- **Work order**: The required result is the exact run of lines beginning at the one containing "1486x812 pixels." and ending at the last line of the entries.
Provided records START
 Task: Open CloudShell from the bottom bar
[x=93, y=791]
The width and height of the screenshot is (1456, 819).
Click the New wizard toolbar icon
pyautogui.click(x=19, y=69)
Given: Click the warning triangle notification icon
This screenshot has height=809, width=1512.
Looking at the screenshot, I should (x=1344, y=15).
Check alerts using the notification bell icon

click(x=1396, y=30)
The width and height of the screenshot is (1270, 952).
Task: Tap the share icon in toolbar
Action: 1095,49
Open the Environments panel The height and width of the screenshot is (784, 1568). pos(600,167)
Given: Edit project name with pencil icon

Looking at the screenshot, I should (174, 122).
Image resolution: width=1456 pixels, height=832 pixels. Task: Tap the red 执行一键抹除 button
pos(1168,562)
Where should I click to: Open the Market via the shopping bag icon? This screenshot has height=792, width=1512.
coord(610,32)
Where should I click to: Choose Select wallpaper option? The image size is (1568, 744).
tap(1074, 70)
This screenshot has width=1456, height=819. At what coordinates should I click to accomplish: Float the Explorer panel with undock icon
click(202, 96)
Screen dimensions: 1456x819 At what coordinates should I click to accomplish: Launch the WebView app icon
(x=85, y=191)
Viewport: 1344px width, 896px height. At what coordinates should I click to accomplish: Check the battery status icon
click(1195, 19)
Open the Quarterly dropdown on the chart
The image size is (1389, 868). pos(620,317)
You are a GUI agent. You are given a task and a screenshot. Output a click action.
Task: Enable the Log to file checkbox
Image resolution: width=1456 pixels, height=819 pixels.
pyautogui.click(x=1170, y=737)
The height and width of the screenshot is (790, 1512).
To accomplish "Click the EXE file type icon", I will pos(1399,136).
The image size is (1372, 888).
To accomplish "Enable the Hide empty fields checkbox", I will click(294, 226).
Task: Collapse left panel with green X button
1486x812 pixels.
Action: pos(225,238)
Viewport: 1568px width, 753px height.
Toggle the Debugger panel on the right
Provided records END
- **Final answer**:
1486x812 pixels.
Action: pos(225,238)
Viewport: 1568px width, 753px height.
Toggle the Debugger panel on the right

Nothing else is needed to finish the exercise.